SFEIES24 Poster Presentations Neuroendocrinology (30 abstracts)
1Beaumont Hospital, Dublin, Ireland; 2Royal College of Surgeons in Ireland, Dublin, Ireland
A 58-year-old woman was referred for a short synacthen testing (SST) prior to discontinuing oral prednisolone (up to 10 mg/day), which had been administered for over several years for management of COPD. Her primary team noted features of presumed iatrogenic Cushings syndrome, including cervicodorsal fat pad, type 2 diabetes, dyslipidaemia, hypertension, osteopenia, NAFLD and anxiety, and sought to wean her off glucocorticoids to minimise further adverse effects. On examination, she had significant proximal myopathy, increased BMI and marked cervicodorsal fat pad which interfered with her ability to dress unaided. Unexpectedly, she passed the SST [baseline cortisol 211 nmol/l, ACTH 41pg/ml (15-65) and 30-minute post-synacthen cortisol concentration 607 nmol/l (>430 nmol/l)]. She subsequently failed the 1 mg overnight dexamethasone suppression test, (137 nmol/l) and a 48-hour dexamethasone suppression test (171 nmol/l), suggesting endogenous ACTH-dependent hypercortisolaemia. The interpretation of these results was complicated by concomitant carbamazepine use. Investigations were repeated with paired dexamethasone measurements, confirming endogenous cortisol excess. A CRH test supported pituitary-dependent Cushings disease and an MRI pituitary was unremarkable.
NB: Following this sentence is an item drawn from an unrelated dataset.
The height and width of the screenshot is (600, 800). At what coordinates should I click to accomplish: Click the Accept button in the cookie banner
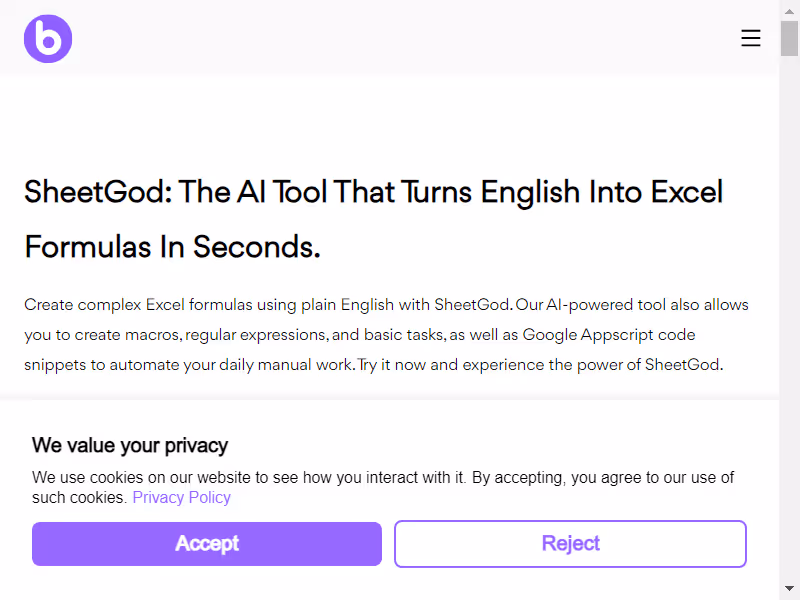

However, 24hr urinary free cortisol and several midnight salivary cortisol concentrations were normal. Her symptom pattern also suggested an element of cyclicity to her Cushings. Due to her anaesthetic risk from a respiratory perspective and patient preference, further investigations were paused and a therapeutic trial of metyrapone was commenced. After initial difficulties with glucocorticoid-withdrawal symptoms, ultimately requiring a block and replace regime of metyrapone and hydrocortisone, she is doing well, with improved energy, mood, glycaemic control, blood pressure and reduction in facial plethora and cervical adiposity. This case is the exception that proves the rule. Patients with iatrogenic Cushings syndrome should be considered to have glucocorticoid-induced adrenal insufficiency unless proven otherwise, both arising from exposure to excess exogenous glucocorticoids. A robust synacthen response in a clinically cushingoid patient on exogenous steroids should prompt consideration of an endogenous source.